[Records from a dataset]
━━━━━━━━━━━━━━━━
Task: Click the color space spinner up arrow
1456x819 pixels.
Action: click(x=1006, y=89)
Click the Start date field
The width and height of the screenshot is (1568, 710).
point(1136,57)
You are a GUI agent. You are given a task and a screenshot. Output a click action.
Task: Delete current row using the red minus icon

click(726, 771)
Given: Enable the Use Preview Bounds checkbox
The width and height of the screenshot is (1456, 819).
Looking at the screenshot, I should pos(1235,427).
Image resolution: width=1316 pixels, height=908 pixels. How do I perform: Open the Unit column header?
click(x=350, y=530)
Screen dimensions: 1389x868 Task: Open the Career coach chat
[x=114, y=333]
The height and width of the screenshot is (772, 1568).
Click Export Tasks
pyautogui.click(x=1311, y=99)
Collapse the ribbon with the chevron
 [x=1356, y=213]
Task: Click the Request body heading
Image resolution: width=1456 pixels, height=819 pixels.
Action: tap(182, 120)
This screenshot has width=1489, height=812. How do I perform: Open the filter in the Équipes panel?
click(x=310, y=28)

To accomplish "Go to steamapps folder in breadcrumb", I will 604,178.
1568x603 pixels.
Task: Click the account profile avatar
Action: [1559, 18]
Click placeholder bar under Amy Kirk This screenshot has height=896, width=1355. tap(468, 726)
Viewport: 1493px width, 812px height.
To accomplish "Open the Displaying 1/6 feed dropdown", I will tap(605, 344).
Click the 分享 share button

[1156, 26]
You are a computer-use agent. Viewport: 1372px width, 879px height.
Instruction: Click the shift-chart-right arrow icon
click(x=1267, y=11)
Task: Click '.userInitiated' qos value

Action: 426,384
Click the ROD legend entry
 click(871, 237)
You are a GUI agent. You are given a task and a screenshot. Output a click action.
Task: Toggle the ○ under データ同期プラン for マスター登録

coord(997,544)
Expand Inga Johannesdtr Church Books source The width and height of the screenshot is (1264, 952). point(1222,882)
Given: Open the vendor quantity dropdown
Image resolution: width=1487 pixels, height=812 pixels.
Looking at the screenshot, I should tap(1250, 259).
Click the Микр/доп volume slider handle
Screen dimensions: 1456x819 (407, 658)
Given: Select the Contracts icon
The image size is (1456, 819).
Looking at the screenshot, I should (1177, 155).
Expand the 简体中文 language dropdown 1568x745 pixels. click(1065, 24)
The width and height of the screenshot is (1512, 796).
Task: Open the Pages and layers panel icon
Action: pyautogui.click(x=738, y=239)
━━━━━━━━━━━━━━━━
EXERCISE DESCRIPTION >> This task calls for the number of lines in the entries that contain the string "Viewport", with no accompanying text.

RESPONSE BOX >> 2